LONDON (TrustLaw) – More than 100,000 women die needlessly every year because they do not have access to contraception, experts said ahead of a major summit on family planning - a neglected issue they called the “Cinderella” of global health.
A new study, published by the Lancet medical journal, suggests improving access to contraception could reduce maternal deaths from pregnancy complications and botched abortions by around 30 percent.
Delaying child-bearing and spacing out births would also significantly cut infant and child mortality, increase parents’ ability to educate their children and reduce poverty, scientists said.
Smaller, better educated populations would in turn boost economic development and bring environmental benefits by easing pressure on resources and cutting CO2 emissions.

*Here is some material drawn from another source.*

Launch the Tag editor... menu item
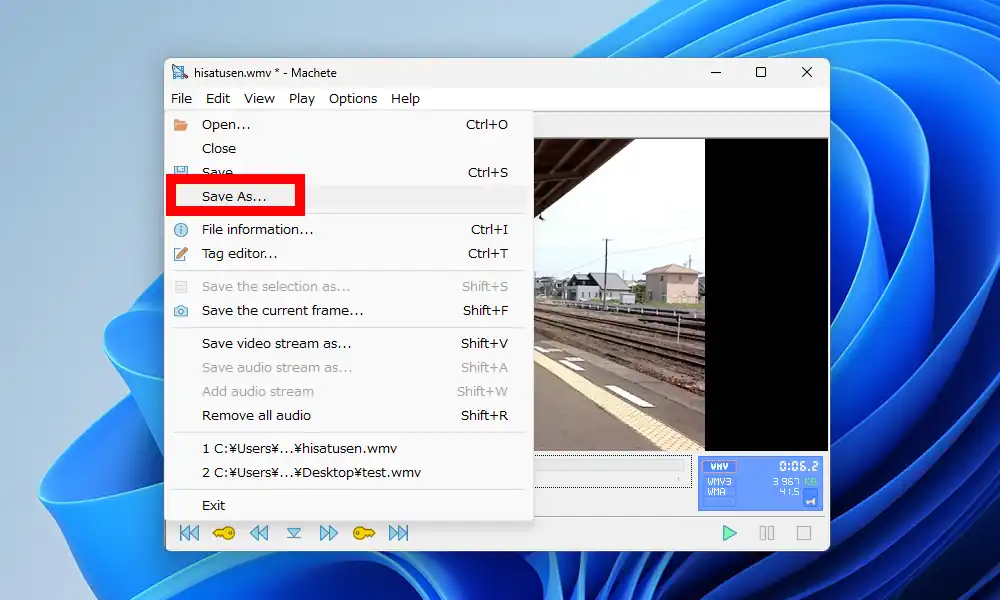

“About 100,000 women a year die unnecessarily from pregnancies that they didn’t want to have. And that is a scandal,” said Professor John Cleland, an expert in medical demography at the London School of Hygiene and Tropical Medicine.
Early pregnancies before the pelvis is fully developed, late pregnancies after the age of 40 and multiple, closely spaced births all increase the risk of maternal death. Tens of thousands of women also die from unsafe abortions every year.
In addition, back to back pregnancies increase the risk of premature births and deaths in newborns and young children, Cleland said.
He was speaking ahead of the London Summit on Family Planning on Wednesday, which will launch an initiative to give 120 million more women access to voluntary family planning methods by 2020.
Across the developing world more than 200 million women want modern contraception, but cannot get it.
Around 300,000 women and 3 million newborn babies are thought to die of complications relating to pregnancy and childbirth every year.
Dr Saifuddin Ahmed of the Bloomberg School of Public Health in the United States, who carried out the study into the potential effects of contraceptive use on maternal mortality, said improved access to family planning could save the lives of 104,000 girls and women globally, including around 59,000 in sub-Saharan Africa and 32,000 in South Asia.
The study is part of a special report on family planning by the Lancet which will underpin the international summit.
Dr Alex Ezeh of the African Population and Health Research Centre in Kenya said voluntary family planning programmes could reduce fertility by about 1.5 births per woman.
He told TrustLaw that Kenya, Rwanda and Ethiopia were all investing in improving family planning.
Countries lagging behind include Somalia, Democratic Republic of Congo and Chad, Ezeh said. He also pointed to Niger, whose population is predicted to more than triple between 2010 and 2050.
“Family planning programmes provide a win-win solution; the welfare of individual women and children is improved, and the national economy and environment benefit,” Ezeh added.
Dr Richard Horton, the Lancet’s editor, said there was an “extraordinary degree of consensus” across the scientific, advocacy and political communities ahead of the summit, which is hosted by the British government and the Bill and Melinda Gates Foundation.
“We’re on the cusp of what is a new social movement for family planning,” he added.
“Family planning for the last decade or so has been so neglected, so marginalised in global health, it has been the Cinderella of global health, and this is an opportunity to correct the mistakes of the past …”
Scientists said the biggest hurdles between women and access to contraception include lack of information, fears about side-effects and opposition from partners.
But they said religious opposition is not the major obstacle that many people believe it to be, as long as the government is on board.
Experts said improving family planning in developing countries would enhance economic development by boosting women’s ability to work, by increasing the ratio of working adults to dependents and by allowing greater investment in each child’s health and education.
Improving reproductive health will not only help poorer countries reach the internationally agreed Millennium Development Goals on reducing maternal and child mortality, but also other MDGs including eradicating poverty and hunger, achieving universal primary education and promoting gender equality, they added.